• [Activity]: Give back all of the data, word for word.

*** Recorded data ***

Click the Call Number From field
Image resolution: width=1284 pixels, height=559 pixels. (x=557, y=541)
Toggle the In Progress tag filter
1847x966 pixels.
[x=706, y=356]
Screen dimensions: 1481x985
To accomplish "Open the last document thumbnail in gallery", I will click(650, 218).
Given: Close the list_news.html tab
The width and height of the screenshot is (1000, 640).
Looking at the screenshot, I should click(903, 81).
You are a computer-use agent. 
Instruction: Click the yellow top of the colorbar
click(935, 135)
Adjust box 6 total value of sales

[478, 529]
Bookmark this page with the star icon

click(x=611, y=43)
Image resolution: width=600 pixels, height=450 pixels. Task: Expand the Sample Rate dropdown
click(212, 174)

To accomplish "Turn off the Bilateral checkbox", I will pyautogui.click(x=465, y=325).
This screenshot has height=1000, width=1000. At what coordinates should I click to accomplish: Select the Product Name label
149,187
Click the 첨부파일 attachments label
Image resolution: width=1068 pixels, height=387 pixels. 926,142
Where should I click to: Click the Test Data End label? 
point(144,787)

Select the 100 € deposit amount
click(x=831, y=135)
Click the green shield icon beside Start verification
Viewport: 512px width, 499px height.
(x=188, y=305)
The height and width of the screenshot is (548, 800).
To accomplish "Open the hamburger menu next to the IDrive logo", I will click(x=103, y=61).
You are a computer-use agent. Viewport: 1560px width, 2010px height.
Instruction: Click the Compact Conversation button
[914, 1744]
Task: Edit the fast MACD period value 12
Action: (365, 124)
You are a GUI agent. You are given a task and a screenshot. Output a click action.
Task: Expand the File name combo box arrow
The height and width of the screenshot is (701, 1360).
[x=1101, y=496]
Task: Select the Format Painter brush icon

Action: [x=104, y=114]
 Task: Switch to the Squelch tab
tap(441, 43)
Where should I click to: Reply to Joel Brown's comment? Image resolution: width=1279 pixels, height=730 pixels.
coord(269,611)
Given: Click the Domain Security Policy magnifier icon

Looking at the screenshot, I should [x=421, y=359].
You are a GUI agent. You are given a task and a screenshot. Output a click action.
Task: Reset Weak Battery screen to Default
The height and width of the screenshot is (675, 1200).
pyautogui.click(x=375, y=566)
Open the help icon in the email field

***

• [Response]:
Click the Call Number From field
Image resolution: width=1284 pixels, height=559 pixels. (x=557, y=541)
Toggle the In Progress tag filter
1847x966 pixels.
[x=706, y=356]
Screen dimensions: 1481x985
To accomplish "Open the last document thumbnail in gallery", I will click(650, 218).
Given: Close the list_news.html tab
The width and height of the screenshot is (1000, 640).
Looking at the screenshot, I should click(903, 81).
You are a computer-use agent. 
Instruction: Click the yellow top of the colorbar
click(935, 135)
Adjust box 6 total value of sales

[478, 529]
Bookmark this page with the star icon

click(x=611, y=43)
Image resolution: width=600 pixels, height=450 pixels. Task: Expand the Sample Rate dropdown
click(212, 174)

To accomplish "Turn off the Bilateral checkbox", I will pyautogui.click(x=465, y=325).
This screenshot has height=1000, width=1000. At what coordinates should I click to accomplish: Select the Product Name label
149,187
Click the 첨부파일 attachments label
Image resolution: width=1068 pixels, height=387 pixels. 926,142
Where should I click to: Click the Test Data End label? 
point(144,787)

Select the 100 € deposit amount
click(x=831, y=135)
Click the green shield icon beside Start verification
Viewport: 512px width, 499px height.
(x=188, y=305)
The height and width of the screenshot is (548, 800).
To accomplish "Open the hamburger menu next to the IDrive logo", I will click(x=103, y=61).
You are a computer-use agent. Viewport: 1560px width, 2010px height.
Instruction: Click the Compact Conversation button
[914, 1744]
Task: Edit the fast MACD period value 12
Action: (365, 124)
You are a GUI agent. You are given a task and a screenshot. Output a click action.
Task: Expand the File name combo box arrow
The height and width of the screenshot is (701, 1360).
[x=1101, y=496]
Task: Select the Format Painter brush icon

Action: [x=104, y=114]
 Task: Switch to the Squelch tab
tap(441, 43)
Where should I click to: Reply to Joel Brown's comment? Image resolution: width=1279 pixels, height=730 pixels.
coord(269,611)
Given: Click the Domain Security Policy magnifier icon

Looking at the screenshot, I should [x=421, y=359].
You are a GUI agent. You are given a task and a screenshot. Output a click action.
Task: Reset Weak Battery screen to Default
The height and width of the screenshot is (675, 1200).
pyautogui.click(x=375, y=566)
Open the help icon in the email field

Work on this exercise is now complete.